Unless you are specifically asked for an edited version of a song or its instrumental, you should send the best, fully-produced and mastered version of your song to a music supervisor and just that version. And if the only version of the song is an instrumental, then of course you send the best version of it.

That said, projects and music supervisors will often need different versions or elements of a song.

This includes:

1. Instrumentals. fully-mastered and produced versions without vocals.

2. Stems: Songs broken down into major individual elements (e.g., vocals, drums, bass, piano, etc.)

3. TV Edits: Versions of songs edited to include minimal vocals or background vocals.

4. Trailerized Versions. These are re-mixed and often re-done and re-mastered versions to follow the format of trailer music.

5. 15/30/60 Second Versions: This is more for Ads and promos. These should be re-edited versions of songs that build to a crescendo, emphasise the main elements of the song (the hooks, chorus).

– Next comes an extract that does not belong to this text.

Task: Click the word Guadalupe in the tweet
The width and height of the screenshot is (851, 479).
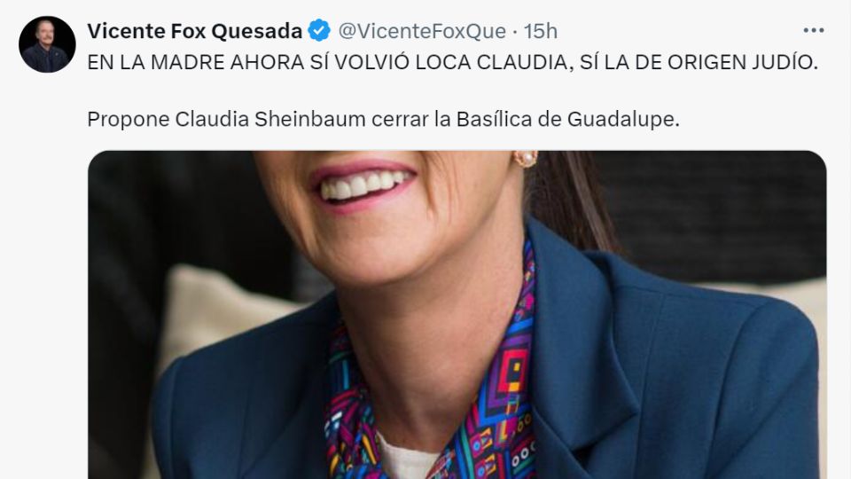Action: click(x=623, y=119)
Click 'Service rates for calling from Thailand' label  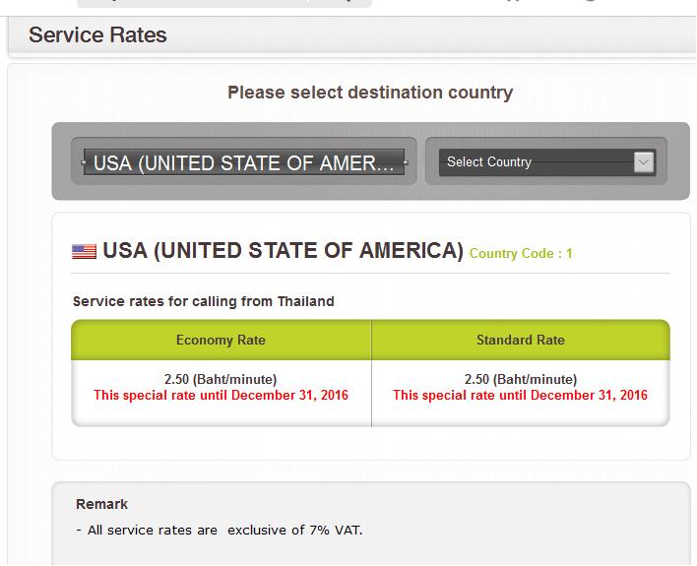tap(204, 301)
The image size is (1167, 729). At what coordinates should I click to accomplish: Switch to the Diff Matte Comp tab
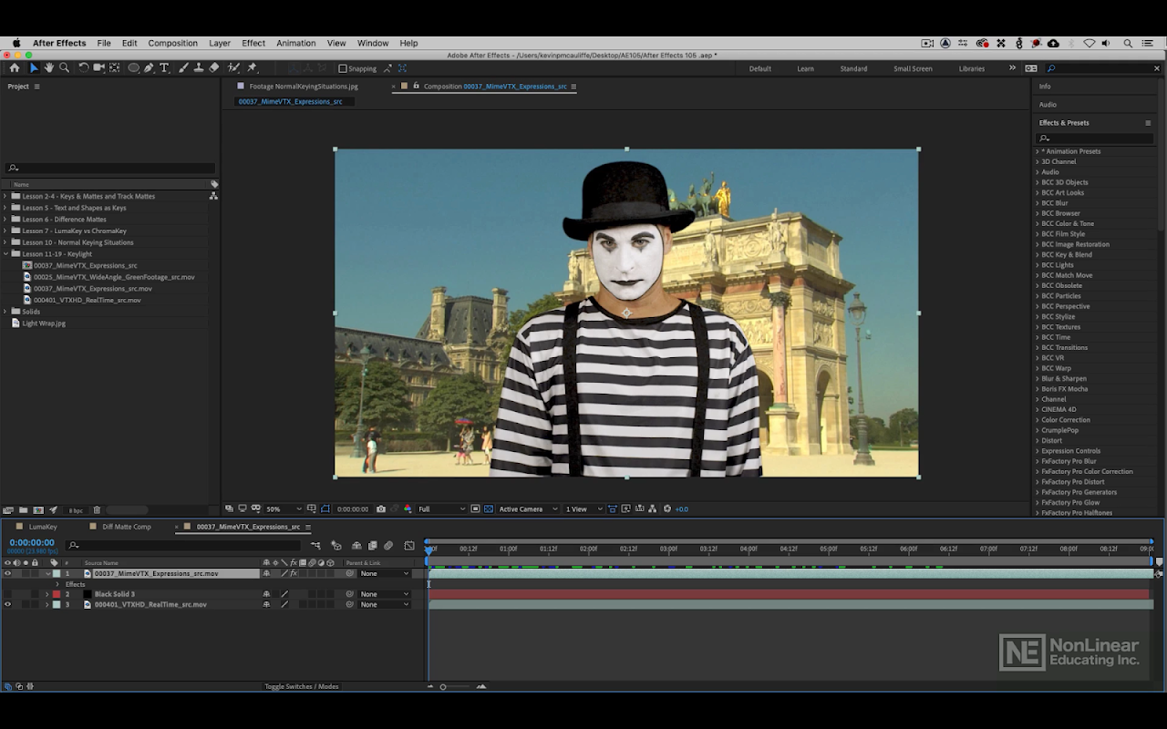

Whether or not you choose to create all these types of versions of all of your songs it up to you of course, but when it comes to metadata, you need to make sure that you notate in your metadata what versions you have available.

Here’s the way I do it.

1. I put it at the end of my comments, after the descriptive tags, master ownership and contact info.

2. I say “instrumental, stems, Trailer (and whatever other versions you may have) upon request.”

State only the versions you have on hand. If you only have the one version of your song, then say nothing in this regard.

Doing this streamlines the process for music supervisors and increases your song’s sync potential.